Ran’s bike shop, Ranofun, in the nearby village of Shavei Zion, provides mountain and road bike rentals, as well as guide services for excursions at any level of difficulty. I’ve chosen this ride partially for its proximity to an extraordinary 12th-century relic of the Crusades—Montfort Castle, built on a precipice above the forest and high enough to offer an unobstructed 360-degree view that includes the shimmering Mediterranean far to the west. We dismount at the base of a steep switchback and climb to the ruins. There, amid Montfort’s broken casemates, the silence is profound, interrupted by the occasional far-off keening of a jackal. For biking experiences in this ancient land, consider:

  1. Ranofun in Shavei Zion, Western Galilee: Guided and unguided biking tours and rentals; send English e-mail to ranofun@gmail.com
  2. Ofanaor, Tel Aviv: Full-service guided mountain bike excursions all over Israel, from Galilee to the Negev Desert to Eilat. Select the English link at www.ofanaor.co.il/ofanaor_israel_bike_tours.php or e-mail ofanaor@gmail.com

Israel’s national air carrier, El Al, partners with the Israeli Bike Experience to provide a selection of tours (and the airline will ship participants’ bikes free of charge). Select the Israeli Bike Experience at www.elal.co.il/ELAL/English/AllAboutYourFlight/SpecialOffers

La Route Verte, Quebec
Some 2,400 miles of prizewinning bike routes crisscross the charming countryside of this Canadian province.

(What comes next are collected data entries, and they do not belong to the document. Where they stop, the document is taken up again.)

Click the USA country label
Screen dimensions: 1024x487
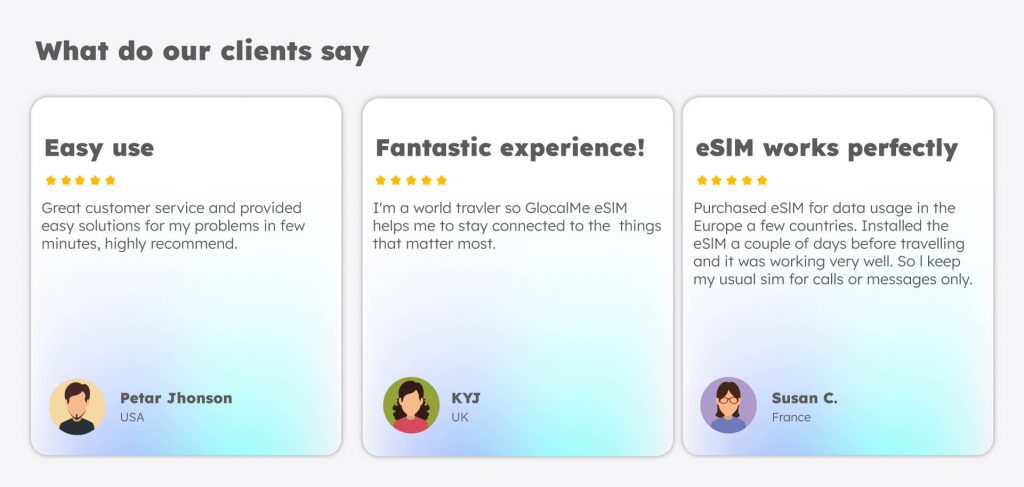click(132, 417)
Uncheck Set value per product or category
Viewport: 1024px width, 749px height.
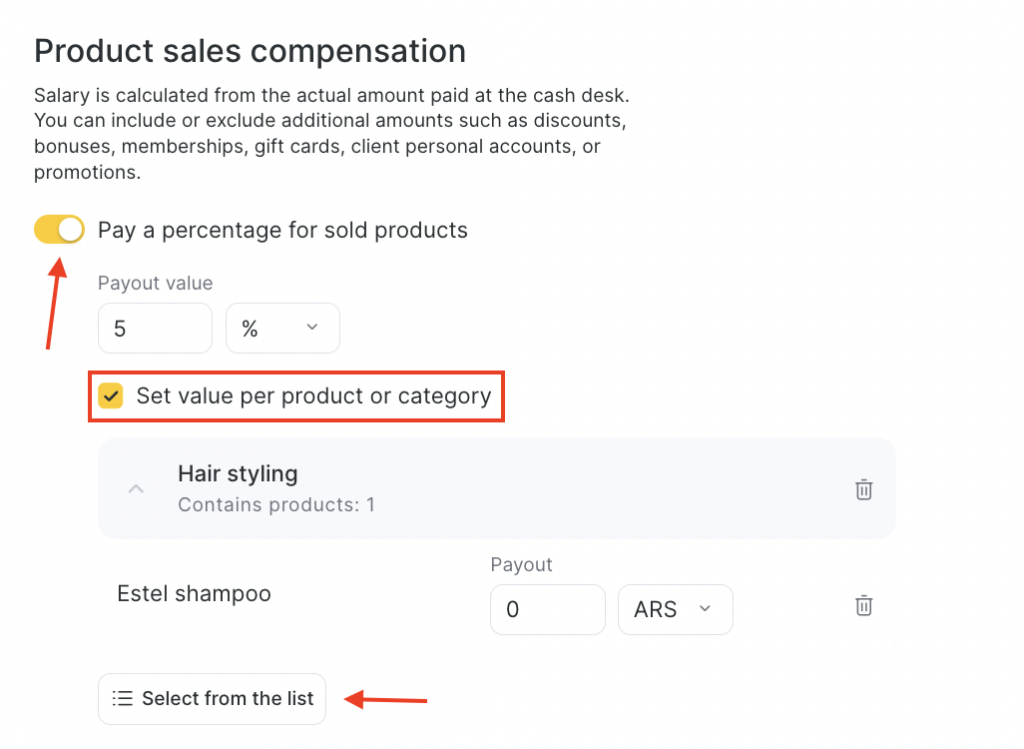pyautogui.click(x=110, y=396)
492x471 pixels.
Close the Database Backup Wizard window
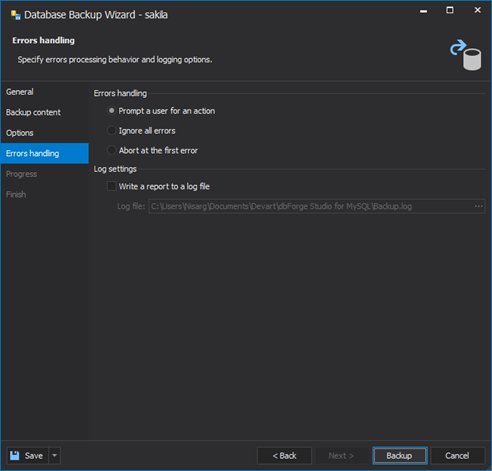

Choose your season carefully but know that many enthusiasts call this “the best bicycle route in the world.”

Super Green
The International Bicycle Fund, a nongovernmental, nonprofit advocacy organization, lists extremely eco-conscious tours intended to “heighten awareness and understanding of cultural, environment and humanitarian conditions.”

Plan Your Own
Many touring companies and event directors input their information into a World Wide Bicycle Tour Directory, useful for beginners and veterans alike.

Note: This article was originally printed with the title, "Cycling the World."